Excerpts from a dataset
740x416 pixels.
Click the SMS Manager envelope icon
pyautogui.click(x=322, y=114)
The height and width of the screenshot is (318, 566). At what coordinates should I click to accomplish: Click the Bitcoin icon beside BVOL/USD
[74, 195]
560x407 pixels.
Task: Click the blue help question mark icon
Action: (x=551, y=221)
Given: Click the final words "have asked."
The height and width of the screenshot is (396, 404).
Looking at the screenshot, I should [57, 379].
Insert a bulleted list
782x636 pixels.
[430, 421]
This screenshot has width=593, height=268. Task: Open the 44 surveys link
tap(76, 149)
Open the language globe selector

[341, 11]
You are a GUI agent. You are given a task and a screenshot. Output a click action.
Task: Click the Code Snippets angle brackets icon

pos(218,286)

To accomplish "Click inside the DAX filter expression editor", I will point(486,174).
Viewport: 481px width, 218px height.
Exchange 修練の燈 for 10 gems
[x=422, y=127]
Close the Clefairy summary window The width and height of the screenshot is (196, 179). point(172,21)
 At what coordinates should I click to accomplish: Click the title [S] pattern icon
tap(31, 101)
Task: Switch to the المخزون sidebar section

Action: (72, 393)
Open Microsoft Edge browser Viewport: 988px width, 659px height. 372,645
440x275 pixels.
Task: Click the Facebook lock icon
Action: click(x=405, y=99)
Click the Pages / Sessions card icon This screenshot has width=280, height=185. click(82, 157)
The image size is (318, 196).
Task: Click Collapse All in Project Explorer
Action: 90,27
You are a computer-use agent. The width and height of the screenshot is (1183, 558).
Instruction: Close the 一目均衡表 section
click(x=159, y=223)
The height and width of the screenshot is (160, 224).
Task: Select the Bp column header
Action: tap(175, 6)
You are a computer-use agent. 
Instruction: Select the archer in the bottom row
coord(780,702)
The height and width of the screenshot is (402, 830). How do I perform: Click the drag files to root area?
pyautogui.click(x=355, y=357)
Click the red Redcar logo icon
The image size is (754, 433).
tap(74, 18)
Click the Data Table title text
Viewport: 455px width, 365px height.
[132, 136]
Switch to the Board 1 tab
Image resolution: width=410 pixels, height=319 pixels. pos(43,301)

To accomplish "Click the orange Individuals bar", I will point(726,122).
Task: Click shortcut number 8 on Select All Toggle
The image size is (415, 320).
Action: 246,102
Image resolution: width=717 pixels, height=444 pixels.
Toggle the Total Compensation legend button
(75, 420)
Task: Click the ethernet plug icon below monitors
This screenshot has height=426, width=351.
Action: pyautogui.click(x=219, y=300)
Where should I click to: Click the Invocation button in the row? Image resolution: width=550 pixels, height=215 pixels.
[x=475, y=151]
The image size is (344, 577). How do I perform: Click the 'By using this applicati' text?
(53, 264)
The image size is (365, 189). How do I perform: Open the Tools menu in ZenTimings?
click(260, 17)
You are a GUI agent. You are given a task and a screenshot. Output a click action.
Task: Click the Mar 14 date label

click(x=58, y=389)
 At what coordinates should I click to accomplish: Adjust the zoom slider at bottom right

### [INSTRUCTIONS TO FOLLOW]
All lines in the records above with "will" need to be found and copied.

### [RESULT FOR THIS TASK]
To accomplish "Click inside the DAX filter expression editor", I will point(486,174).
To accomplish "Click the orange Individuals bar", I will point(726,122).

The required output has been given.